• **Verilen metin**:
★ ★ ★

6 Haziran 2013 Perşembe

İnsanları Denerseniz Soğursunuz

Genelde yazdıklarımı yazar, bitiririm, ondan sonra başlığı belirlerim. %90 gibi anti-demokratik bir oranla böyle olmuştur yani. Ancak başlıklar çok önemlidir bir yazı için. Ben önem veririm yani. Evet ben.
Yalnız bu yazı da öyle olmadı. Tamamen başlığa odaklanarak bişeyler yazmak istedim bu sefer. Yav evet öyle işte. Niye inanmıyorsun bana? Yalan mı söylüycem alla alla. ki tanıdığım en büyük yalancı benimdir. o ayrı mevzu. neyse geç

Gelelim başlığa. İnsanları denemek.
İnsanları deneme yolu çeşit çeşit türlü türlüdür. Kimi yakından dener, kimi uzaktan dener. Kiminin deneme sebebi öylesinedir, maksat vakit geçirmek, kimisinin ki ise inandığı ideal hayat şeklini arama arzusu. Böyle uzar gider daha yani neyse uzatmıyim.

★ ★ ★

Saklanan veri girdileri
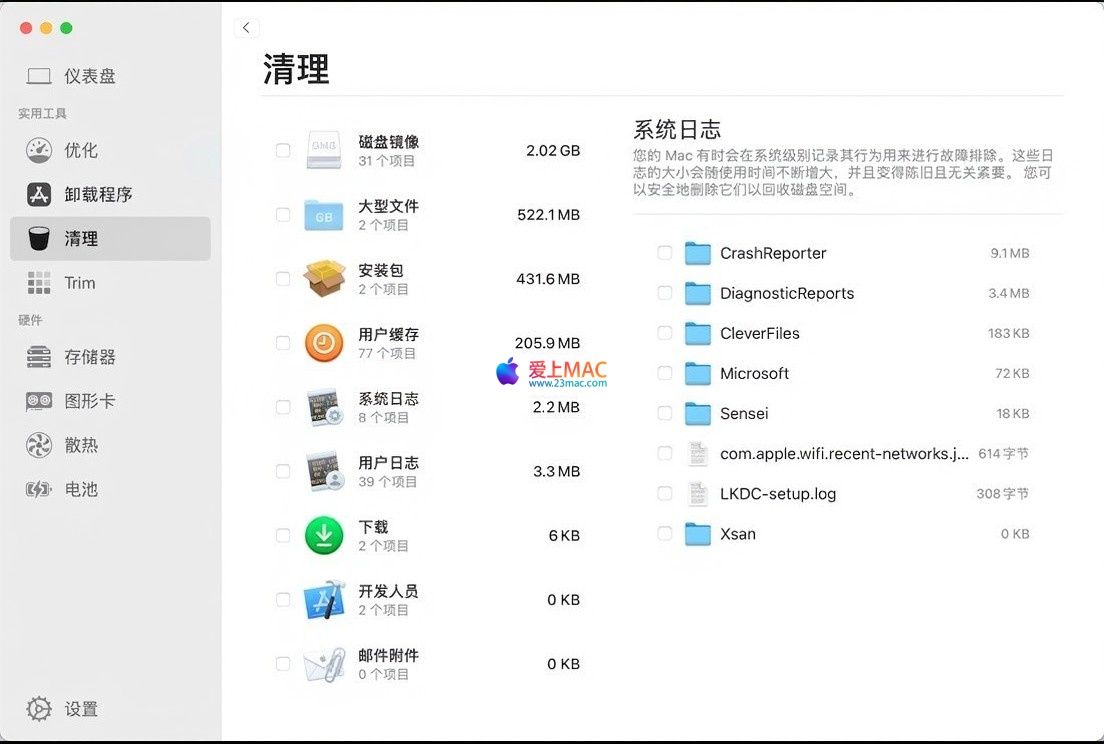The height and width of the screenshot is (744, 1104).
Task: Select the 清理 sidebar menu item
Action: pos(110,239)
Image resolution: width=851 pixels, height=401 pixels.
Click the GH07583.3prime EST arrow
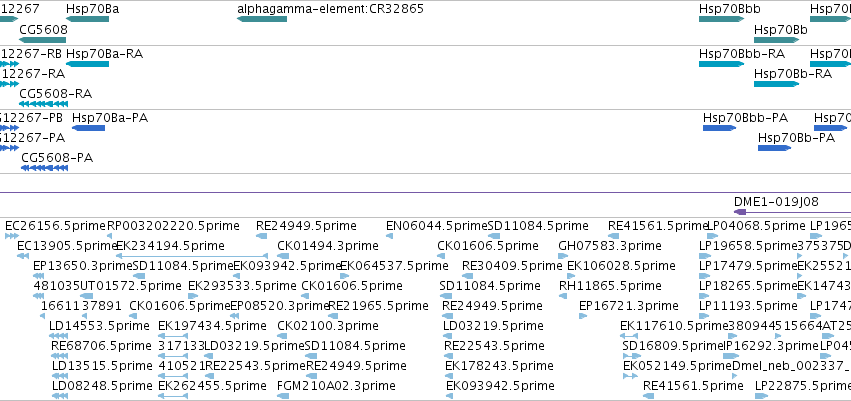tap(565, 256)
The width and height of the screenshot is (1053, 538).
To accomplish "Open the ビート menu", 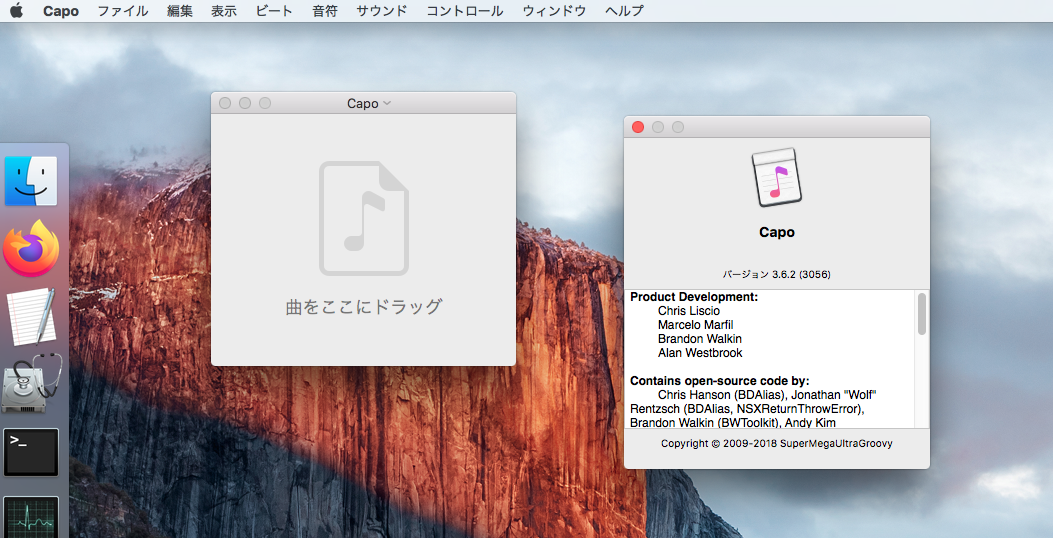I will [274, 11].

★ ★ ★

• **Yapılacak iş**: İnsanları denemek üzerine yazılmış metni kaldığı yerden sürdürün. Veriler bu çalışmada hiçbir rol oynamaz.

• **Yanıt**:
İnsanlar, insanları dener. Tanımadığı insanları dener yani. Kimileri bodoslama dalmak ister o biraz çılgınca bir fikir tabi. Hani "önüme gelen ilk kişiye kendimi öptüreceğim" demek gibi birşey. tabi herhangi bir mantığa dayanmayan bir şey. kaldı ki o öptüren kişi, kendisini öpen kişiyi de bir şekilde denemiştir diyebiliriz pek tabi.

Denemek böyle, çeşit çeşit.
Misal sokakta adres sorarken birisine, o insanı da denemiş sayılırsınız. İstemsiz bir şekilde tabi.

Bir dolmuşa(dolmuş lafını da hiç sevmem minibüs işte arkadaş bizim köyde minibüs deriz biz hatlı minibüslerdir onlar ör:gebze harem, pendik kadıköy vs. ama şimdi şurda kalkıp minibüs desem akla sadece motorlu, yaklaşık 12-21 arası koltuğa sahip, otomobilden büyük otobüsten küçük bir ulaşım aracı geleceğinden oooff anladınız işte siz dünyanın en uzun parantezi olmadan kapatıyorum) binerken "bi tane gebze uzatır mısınız" dediğiniz önünüzdeki vatandaşı bile denemiş olursunuz böylelikle. yani tamamen ihtiyaçtan ama geçici anlık saniyelik ve zorunlu olmayan ihtiyaçtan doğmuş bir deneme şekli.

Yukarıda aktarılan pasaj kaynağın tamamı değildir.